If Trump is serious about infrastructure, this would be a prime target. Not only do the older lines need to be spruced up, but metropolitan areas such as Atlanta and Houston need to actually build lines. And there must be technological ways to make events like the one this morning almost impossible.

That takes money, and the people who elected Trump in places where there are no trains probably don’t care how difficult the commute is for someone in Hicksville, N.Y., or Highland Park, Ill.,  or Humble, Texas.

So here’s Trump’s dilemma. He can score points with suburbanites he needs to help him get re-elected in 2020 by making their commutes a little better. Or he can keep the outlying areas happy by not spending their money making commuter trains to Brooklyn safer.

The bonus to an overhaul of the nation’s commuter rail systems, including better trains and more safety features, is that it creates jobs. Lots of them.

In fact, that’s what President Obama had in mind with his original stimulus proposal, when the economy was in the dumps. It seems as though he got a lot of the roads he wanted – the mass transit, not so much.
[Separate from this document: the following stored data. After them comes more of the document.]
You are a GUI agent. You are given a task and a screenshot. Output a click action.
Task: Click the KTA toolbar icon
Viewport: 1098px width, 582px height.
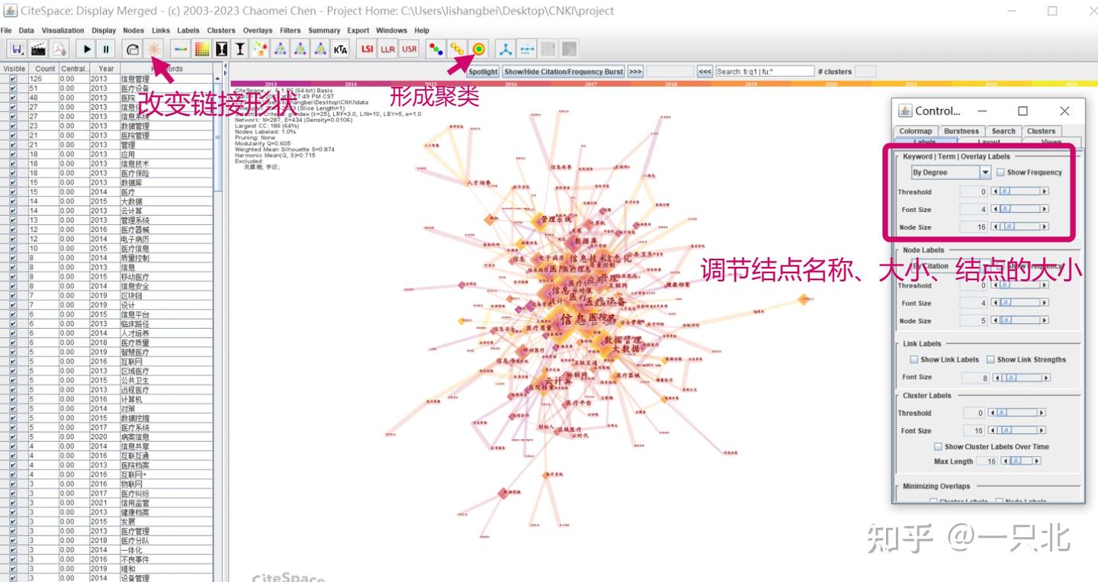pyautogui.click(x=339, y=48)
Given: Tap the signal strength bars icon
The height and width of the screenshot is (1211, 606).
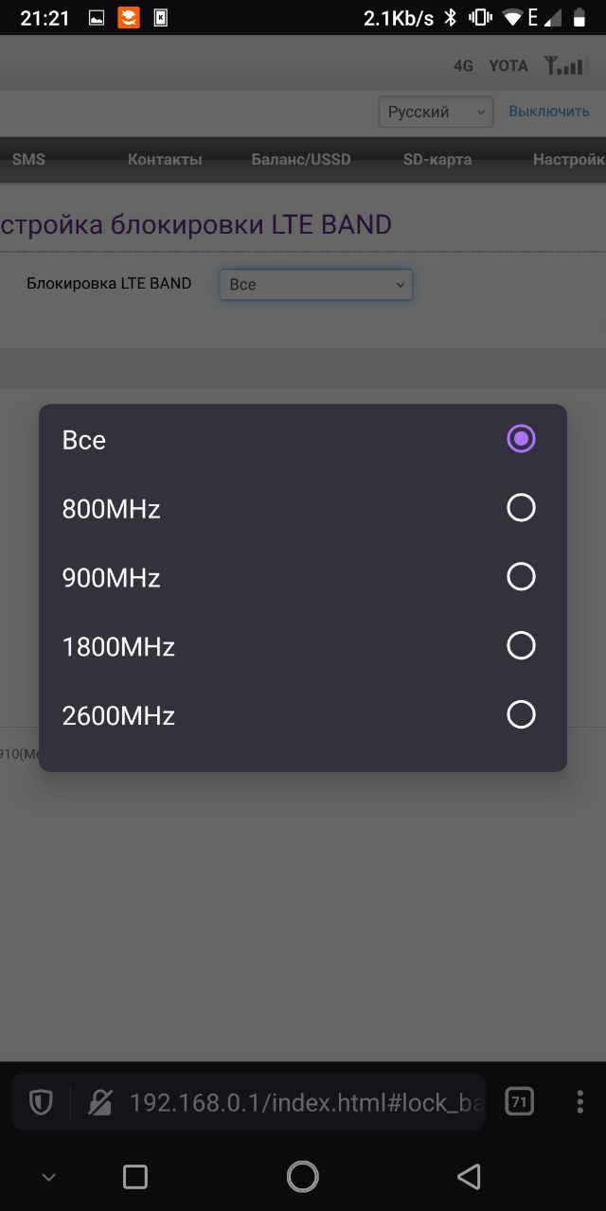Looking at the screenshot, I should click(x=565, y=65).
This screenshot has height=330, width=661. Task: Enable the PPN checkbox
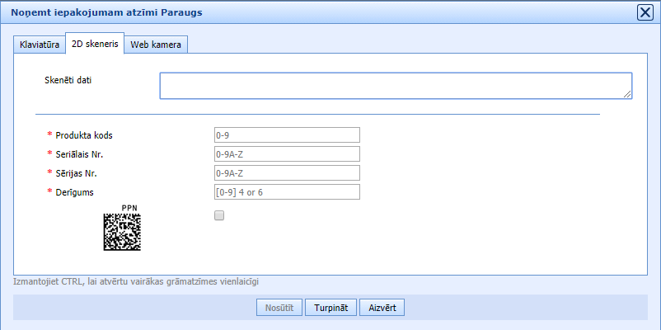tap(218, 216)
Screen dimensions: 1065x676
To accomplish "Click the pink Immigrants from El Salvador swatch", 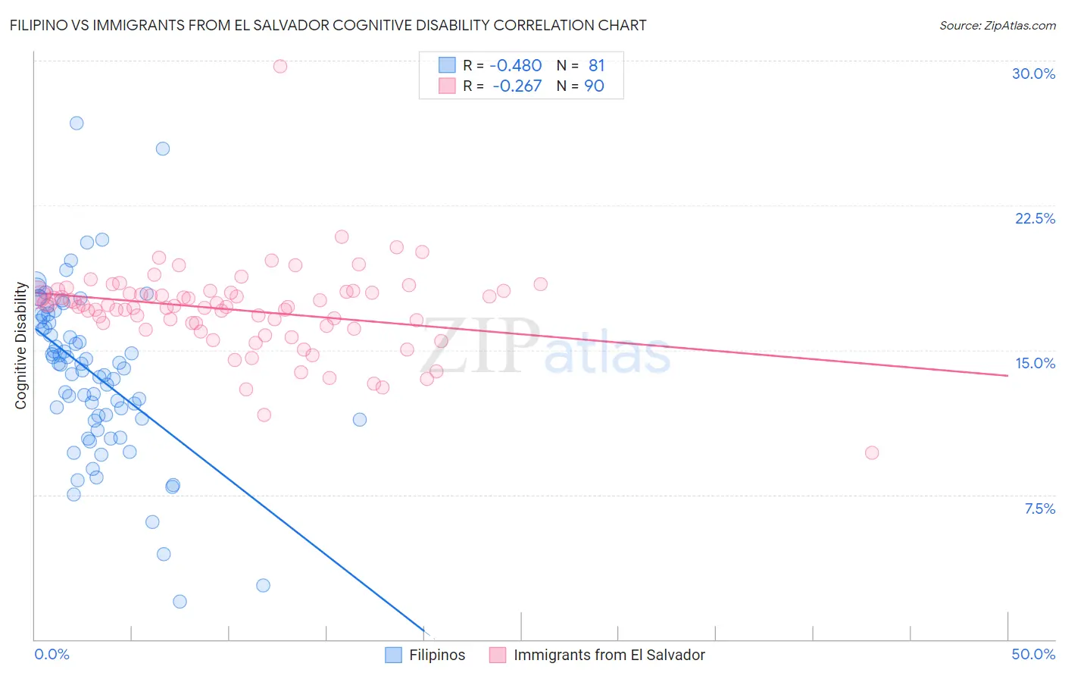I will pos(498,655).
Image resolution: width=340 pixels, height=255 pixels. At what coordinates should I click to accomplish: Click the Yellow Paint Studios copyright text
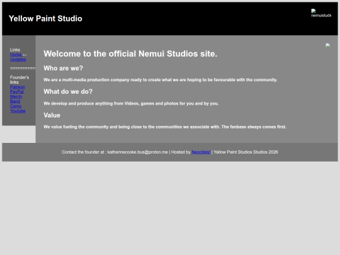coord(246,152)
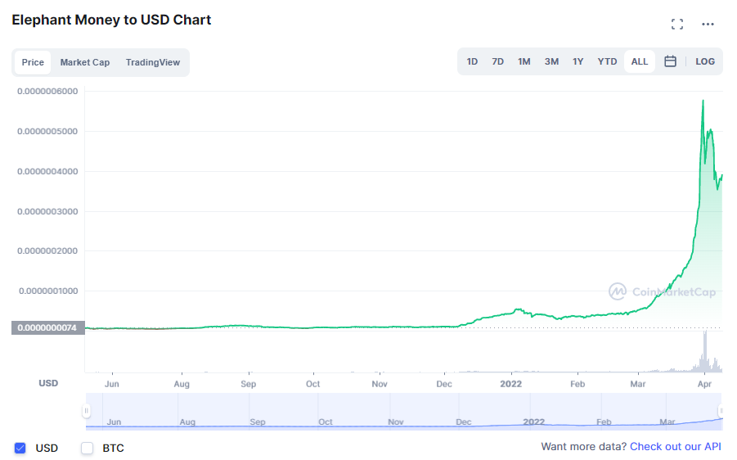The width and height of the screenshot is (737, 460).
Task: Select the 1M time range
Action: (524, 61)
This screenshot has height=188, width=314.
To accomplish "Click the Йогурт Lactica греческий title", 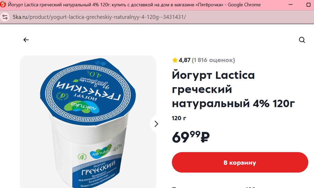I will 233,89.
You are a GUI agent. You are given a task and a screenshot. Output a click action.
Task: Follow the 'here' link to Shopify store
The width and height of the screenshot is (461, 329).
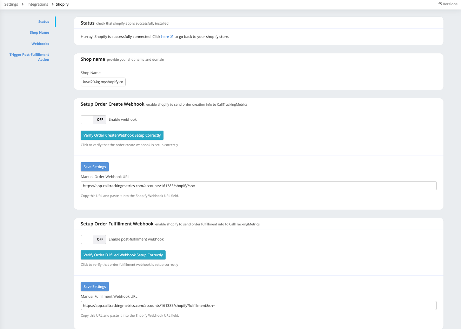pos(165,37)
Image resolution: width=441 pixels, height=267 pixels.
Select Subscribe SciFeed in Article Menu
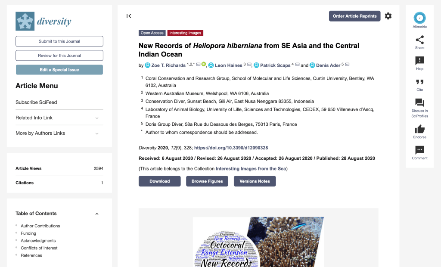point(36,102)
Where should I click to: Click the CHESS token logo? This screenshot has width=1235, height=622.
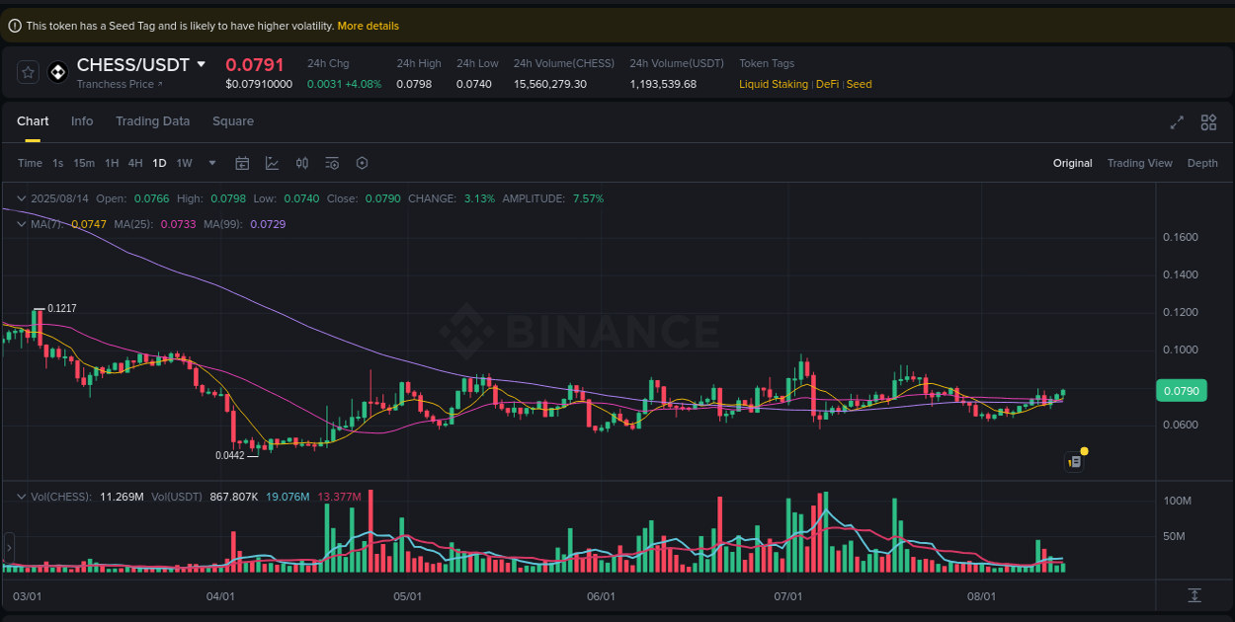click(x=56, y=72)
This country’s infrastructure needs a lot. Not just transportation, but water and electricity are in dire need. We need to develop 21st century methods of delivery that include protection against potential terrorism. In the next few months, we’ll see how serious the self-proclaimed master builder is.

4. The other problem is sleep.

That might be the next great health crusade. We’ve gone after smoking, drugs, alcohol, sugar, soda/pop and food in general.

Again, we don’t know for sure that sleep problems caused either of the most recent train derailments in the New York area. But a sleep problem is blamed for the 2013 fatal crash of a Metro North train in the Bronx.

Sleep – or lack of it – is a special problem on the highways. The latest National Highway Traffic Safety Administration data, from 2005, shows that about 100,000 accidents are caused by drowsy driving annually. About 1,550 deaths result.

And again, this data’s more than a decade old – given the propensity of people to stay up all night playing video games and surfing social media, could those numbers be higher in 2017?

So what might be in order this year is a campaign to get people to sleep.

And that’s going to be harder than getting them to stop anything else – smoking, drinking, junk food, whatever.

There are two kinds of people. People who love to sleep, and would sleep all day if life allowed them.

And then there’s folks like me. I hate to sleep. I’m always wondering what the hell I’m missing.

When I worked at CNN, I was lucky to get four hours a night. With my job and my family obligations and the things I really wanted to do, sleep was an impediment.

And, for the most part, I functioned.

Except that if I stayed out late at a family function or a ballgame on the weekends, I would put myself and my family at risk by being drowsy as I drove. I still rarely drink alcohol when I go somewhere – not because there’s a risk of driving while intoxicated, but because even the slightest amount might push me over the sleep edge on the highway.

I don’t think I’m alone in this. There are workaholics galore out there, and our society favors those who are awake a lot. Plus there are people who can’t put down the iPhone or laptop.

And lack of sleep doesn’t only affect driving ability. It has a great deal to do with health issues such as obesity and diabetes.

So a national campaign to get people to sleep more would be a curious thing. But it might also be a necessary thing. There are organizations – such as the National Sleep Foundation – that promote it. 

As my friends and family would note, I am an unusual advocate for sleep. But, especially seeing these train accidents and wondering about how they happened, and knowing how my body functions, I think the time is right for a real push on getting people to sleep the amount they should.